Seu objetivo: Copie, sem nenhuma alteração, o trecho do texto sobre o pedido de admissão de Borges à universidade que se abre com as palavras que contêm "Jorge Luis Borges, de" e se fecha com "programas em anexo.".

Texto fornecido:
+---+
No início de 1923, um jovem aspirante a estudante universitário dirigiu-se até à Reitoria da Universidade de Buenos Aires munido de uma carta, escrita de próprio punho, endereçada ao Decano (equivalente a Diretor) da Faculdade de Filosofia e Letras, que dizia assim:

Jorge Luis Borges, de 23 anos de idade, residente na rua Serrano 2147, desejando ingressar na Faculdade de Filosofia e Letras como aluno regular, solicita respeitosamente ao Senhor Decano, com base no artigo segundo do ordenamento que rege as condições de ingresso, ser admitido como tal.

Faz constar ao Senhor Decano:

– Que foi educado na Europa, tendo cursado os estudos que correspondem no nosso país ao Ensino Secundário, no Colégio de Genebra, estudos que compreendem todas as matérias exigidas pelo programa do Colégio Nacional – exceto História Argentina, Geografia e Literatura – como comprovam o certificado e os programas em anexo.
+---+
Dados armazenados:
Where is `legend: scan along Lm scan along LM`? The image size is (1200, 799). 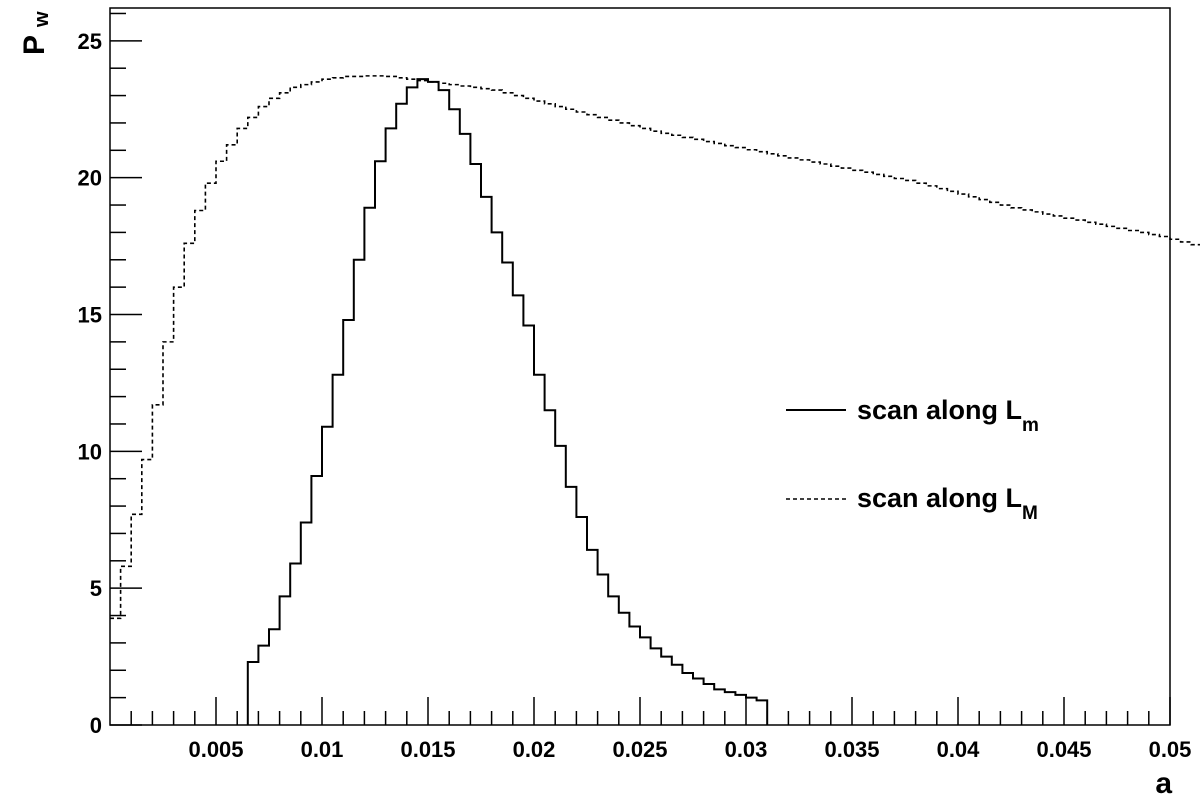 legend: scan along Lm scan along LM is located at coordinates (912, 460).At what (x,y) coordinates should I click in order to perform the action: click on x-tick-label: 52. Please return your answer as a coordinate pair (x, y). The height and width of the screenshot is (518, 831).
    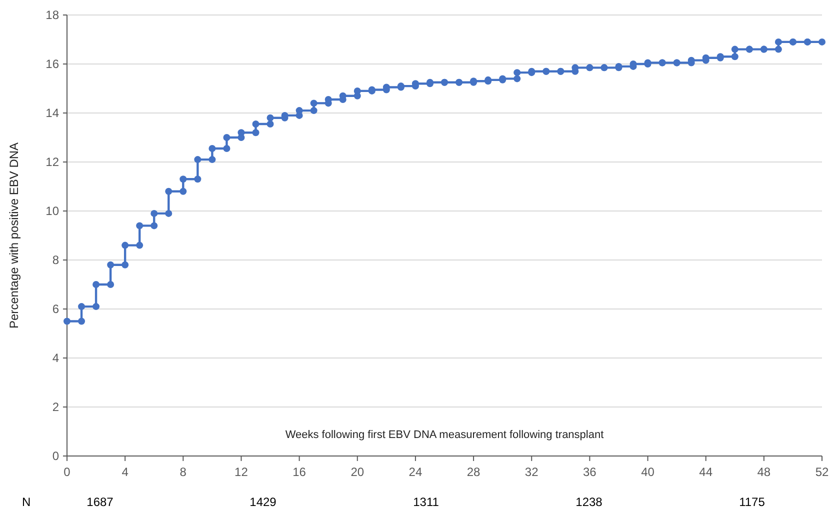
    Looking at the image, I should click on (822, 472).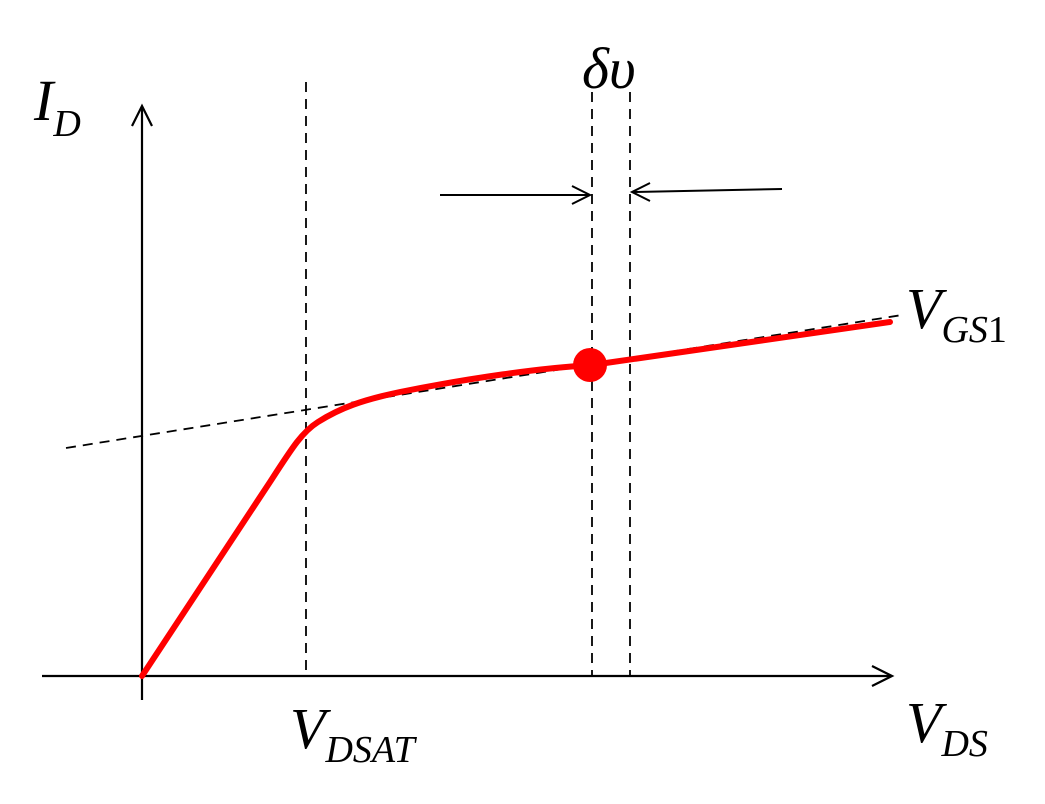 The height and width of the screenshot is (804, 1045). Describe the element at coordinates (956, 314) in the screenshot. I see `vgs-curve-label: VGS1` at that location.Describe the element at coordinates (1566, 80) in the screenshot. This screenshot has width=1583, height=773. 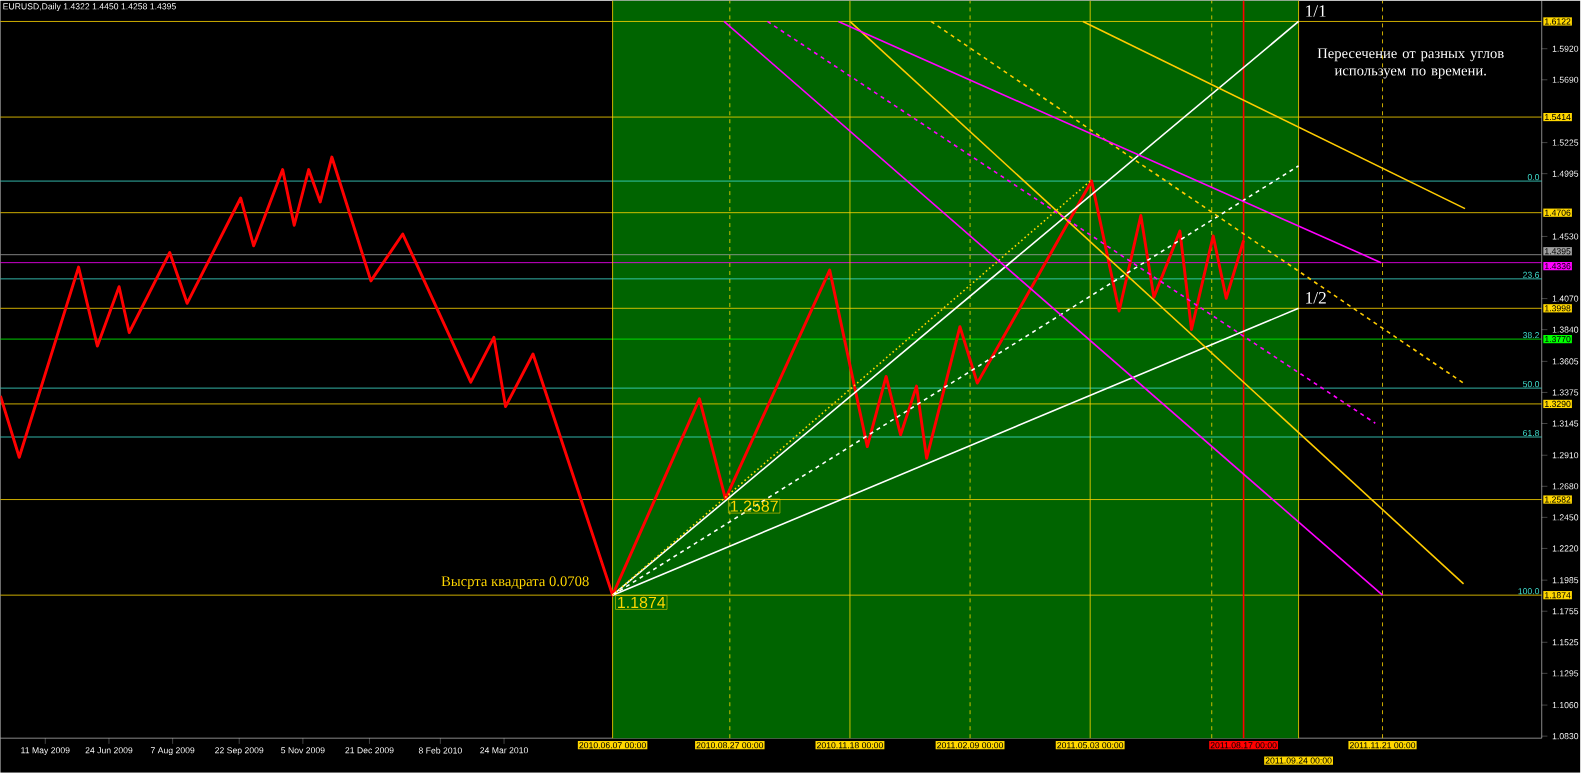
I see `y-tick-label: 1.5690` at that location.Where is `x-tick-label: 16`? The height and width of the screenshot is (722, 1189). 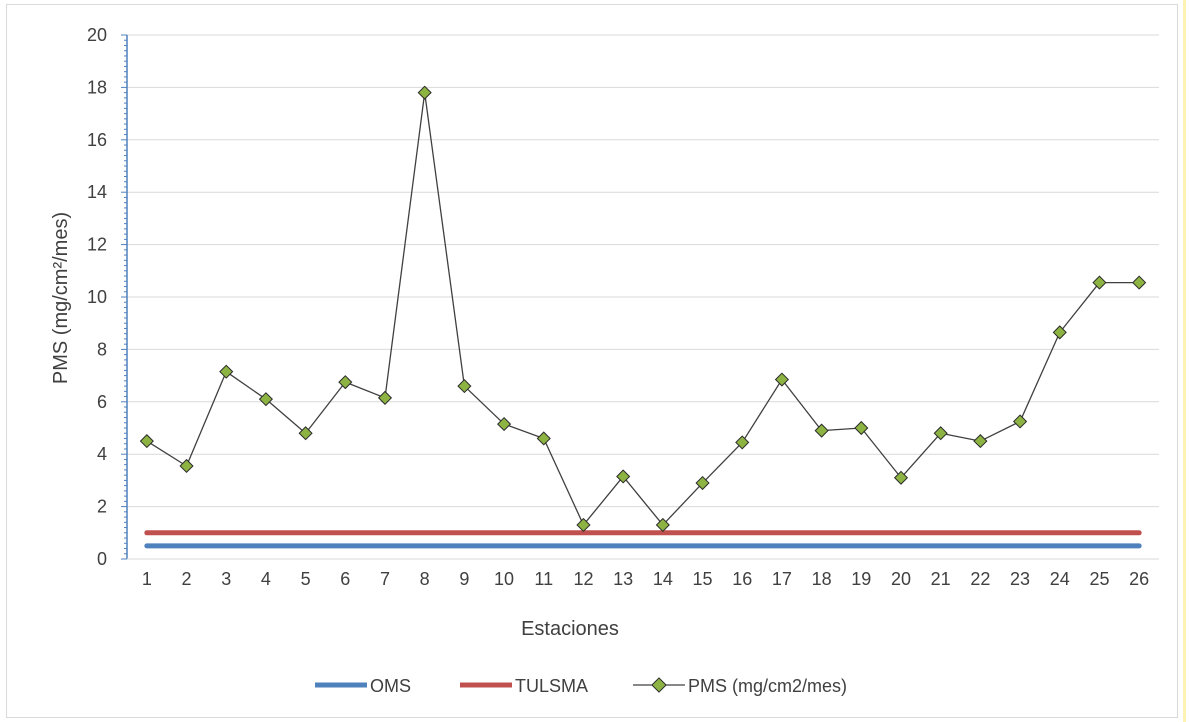 x-tick-label: 16 is located at coordinates (742, 579).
+---+
Resposta do exercício:
Jorge Luis Borges, de 23 anos de idade, residente na rua Serrano 2147, desejando ingressar na Faculdade de Filosofia e Letras como aluno regular, solicita respeitosamente ao Senhor Decano, com base no artigo segundo do ordenamento que rege as condições de ingresso, ser admitido como tal.

Faz constar ao Senhor Decano:

– Que foi educado na Europa, tendo cursado os estudos que correspondem no nosso país ao Ensino Secundário, no Colégio de Genebra, estudos que compreendem todas as matérias exigidas pelo programa do Colégio Nacional – exceto História Argentina, Geografia e Literatura – como comprovam o certificado e os programas em anexo.